Producers: Frederick Wiseman, Karen Konicek and Olivier Giel   Director: Frederick Wiseman   Distributor: Zipporah Films

Grade: B+

It takes an impish sense of humor to title a four-hour film “Small Pleasures,” which is what “Menus-Plaisirs” means; but Frederick Wiseman’s immersive documentary is positively reverential in its attitude toward the dedication the generations of the Troisgros family have given to their restaurants in France’s Loire region for nearly a century.  The film, the most recent in Wiseman’s celebrated series studying institutions from within, may be long, but while it doesn’t exactly fly by, it remains engrossing throughout.

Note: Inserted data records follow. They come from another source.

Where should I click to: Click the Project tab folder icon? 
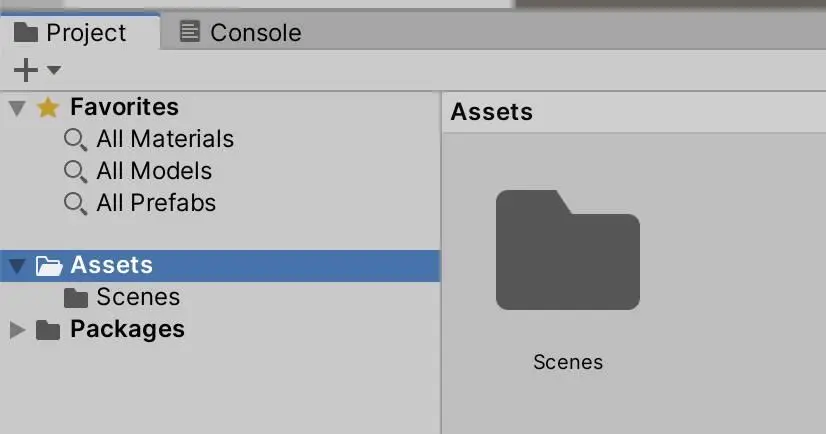[26, 32]
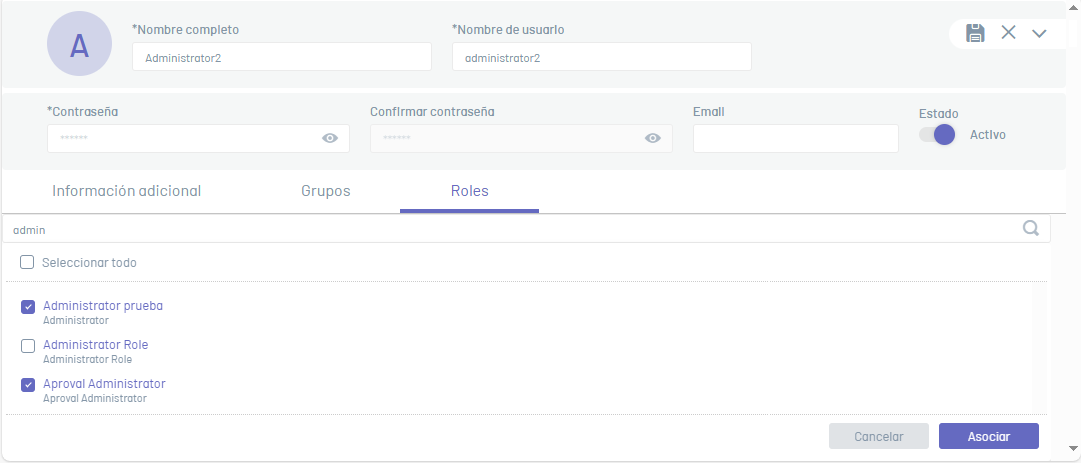The image size is (1089, 463).
Task: Click the Nombre completo text field
Action: pyautogui.click(x=282, y=57)
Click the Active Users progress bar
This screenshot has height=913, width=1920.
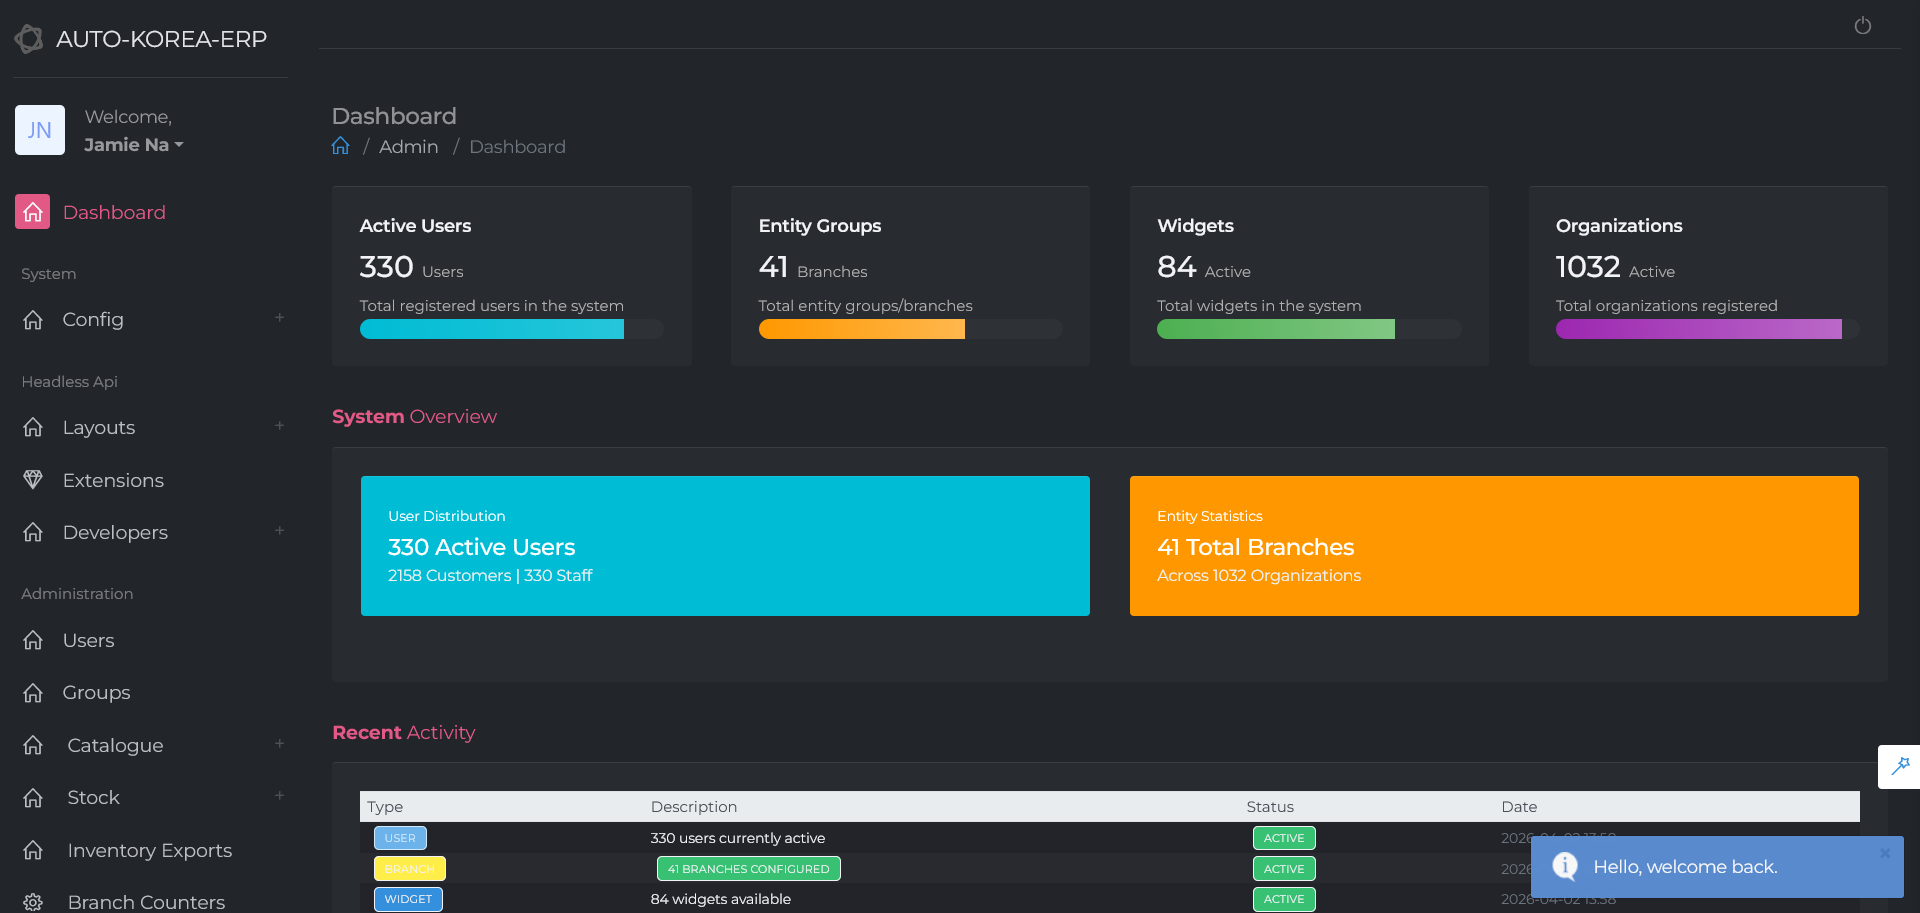[511, 329]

The primary focus is Le Bois sans Feuilles, the newest of the establishments operated by the family, the first of which opened near the railway station in Roanne in 1930.  (The name, which translates as “The Forest Without Trees,” has a bit of impish humor about it, too.  The restaurant, located in the countryside, is adjacent to a hotel where guests stay while partaking of the cuisine.  The rustic ambience, which sometimes sees staff going out into the surrounding woods to collect wild plants, is part of the charm.)

Le Bois sans Feuilles, opened in 2017, the latest of the restaurants operated in the region by the Troisgros family, which have been awarded Michelin three-star status since 1968.  It is presided over by Michel Troisgros, the grandson of the first restaurant’s founding couple, who served as its chief chef until turning that responsibility over to his eldest son César.  But he and his wife Marie-Pierre continue to play major roles in overseeing the restaurant and its adjacent hotel, and their younger son Léo is chef at a second, more intimate, family restaurant La Colline du Colombier, located a short distance from Roanne.

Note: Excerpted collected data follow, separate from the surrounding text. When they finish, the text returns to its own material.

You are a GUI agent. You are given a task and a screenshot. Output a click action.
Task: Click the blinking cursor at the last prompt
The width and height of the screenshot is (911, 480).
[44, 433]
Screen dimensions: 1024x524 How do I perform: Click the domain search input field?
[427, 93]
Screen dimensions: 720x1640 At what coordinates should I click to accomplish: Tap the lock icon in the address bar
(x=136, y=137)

As usual with Wiseman, narration is studiously avoided, but we’re nonetheless informed about the family history through the remarks that Michel offers to diners awaiting their food at their tables.  (Wiseman’s method is ostensibly unobtrusive, with James Bishop’s cinematography and Jean-Paul Mugel’s sound recording always discreet, but Wiseman’s editing is carefully selective.)  We’re also introduced to the workings of the large kitchen when he takes a couple on a tour and describes the rationale behind its open-space arrangement—as well as the many sequences showing the staff preparing dishes (often receiving rather brusque instruction from Michel whenever something goes slightly wrong.) 

There are also numerous interactions between the staff and diners as the waiters carefully take orders and deliver them.  (There’s also a brief segment in which staff members voice their complaints about their treatment.)  One of the most remarkable aspects of the restaurant is that, unlike many temples to haute cuisine, the Troisgros operations leave ample room for substitutions on the basis of allergies and even simple preferences.  As a result the kitchen staff must always be on its toes, debating what alterations in the basic recipes might work to meet a diner’s particular needs.  Nor is the expense ignored.   It won’t be long, after a discussion of the wine prices by the sommelier, that most viewers will admit that a trip to the mainstay Troisgros operation is well beyond their means.

As for the menu, the film begins with sequences showing members of the family visiting the local outdoor market to purchase produce, and Michel, César and Léo discussing in detail the dishes to be offered, depending on the availability of quality ingredients; a later scene shows Michel tasting a new dish proposed by Léo and questioning the proportions in the recipe, encapsulating the differences that can arise between an erstwhile innovator now turned more traditionalist, and a son pushing for continued innovation.  But excurses also take them to their sources—small local farms where cattle are raised for meat or goats for cheese, operations where cheeses and wines are carefully aged, and fields where vegetables are grown.  These demonstrate that as perfectionist as the Troisgros are, those they work with are no less so.  The overall impression is of a system that results in meals that represent the culmination of the utmost care at every stage of preparation.        

The leisurely film is a cinematic feast for those interested in the highest of cuisine, as well as a tribute by Wiseman to a family devoted to the maintenance of the highest standards in it—a salute by one artist to another.                

On a light note, there’s a tradition of drinking games that spring up around some movies—usually comedies popular with the fraternity crowd.  One could easily devise a high-end version with this film; just challenge viewers not to actually take a sip of wine, but merely to smell the cork, every time the words “John Dory”—a popular entrée—is spoken.  Most players would be woozy before “Menus-Plaisirs” ends.